3) Finding Success with the mantra of Hit but Don’t Get Hit

We’ve already highlighted Rama’s ability to apply pressure on his opponents by outlanding them on the feet. One of the drawbacks to unleashing that type of offense is the opponent having more openings to return fire. However, Rama has mitigated that by making his opponents land only 33-percent of their total strikes. While his opponents are swinging and missing, Rama is landing half of his total strikes.

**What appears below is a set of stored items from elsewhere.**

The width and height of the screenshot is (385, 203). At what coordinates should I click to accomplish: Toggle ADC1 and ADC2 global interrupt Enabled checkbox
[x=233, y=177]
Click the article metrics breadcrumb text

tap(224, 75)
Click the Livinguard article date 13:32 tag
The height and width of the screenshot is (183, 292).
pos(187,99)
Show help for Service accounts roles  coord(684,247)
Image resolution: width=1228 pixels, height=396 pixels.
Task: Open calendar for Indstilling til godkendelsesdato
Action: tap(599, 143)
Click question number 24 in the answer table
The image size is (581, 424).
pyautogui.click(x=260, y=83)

4) Nationality Is Irrelevant To Him

Representing the colors of one’s country to claim their bulk of national support seems a mainstay in sports. But Rama sees it differently. The light heavyweight’s  birthplace may have been Greece and current residence may be Canada, but he gives credit to neither. “Canada has done nothing for me. Greece did nothing for me. I did everything… I don’t represent any country. I don’t believe in any of that. Race has no part in this sport.”

5) His MMA Success Was Fast-Paced

Rama’s climb to the top of the Canadian heavyweight circuit happened at a blistering rate. The Prince bulldozed his way through the Canadian circuit before signing with WSOF where he eventually became the inaugural heavyweight champion. All of such was done at the age of 22.

6) He Owns An Impressive Finishing Rate

Leading up to Rama’s WSOF debut in 2014 he boasted a particularly dangerous track record of finishes. He entered the promotion with a 6-1 record with all six victories coming by way of first round finishes. Sprinkled among the six are three TKO’s and three submission victories – a feat that rightfully caught the eye of WSOF.

7) Athleticism Runs In The Family

Rama is known as a particularly athletic heavyweight who owns power, strength and agility despite his size. He gained much of his athleticism from habits learned from his father who himself was a professional soccer player in Albania. He initially followed in the footsteps of his father through soccer, but eventually gravitated towards wrestling which seamlessly transitioned him into the world of combat sports.

 

8) He Wasn’t Always Called ‘The Prince’

Like many MMA fighters, Rama proudly revels in his fight name with every appearance in the cage. His is a word connected to royalty or merely a word he felt fit the part, but in truth Rama doesn’t exactly know where the name came from. In fact, his other option was a little more cliché; that being “Bad Boy”. In comparison “The Prince” fits just fine.

9) His Time At The Top Was Not Short Lived

Prior to signing with WSOF, Rama was considered the No. 1 heavyweight contender in Canada. He gained this title by keeping an unblemished record and finishing Mike Hackert at Maximum Fighting Championships 36 with one of his signature first round finishes. It only took one appearance for the WSOF to allow him a title shot before he ultimately lost it to Blagoi Ivanov at WSOF21.

10) He is a strong and undefeated wrestler

Rama spent much of his early years progressively falling into combat sports by way of wrestling. His highest level of achievement in the sport was becoming a Canadian 108kg National Wrestling Champion. Supporting that was also an undefeated competitive high school record of 32-0.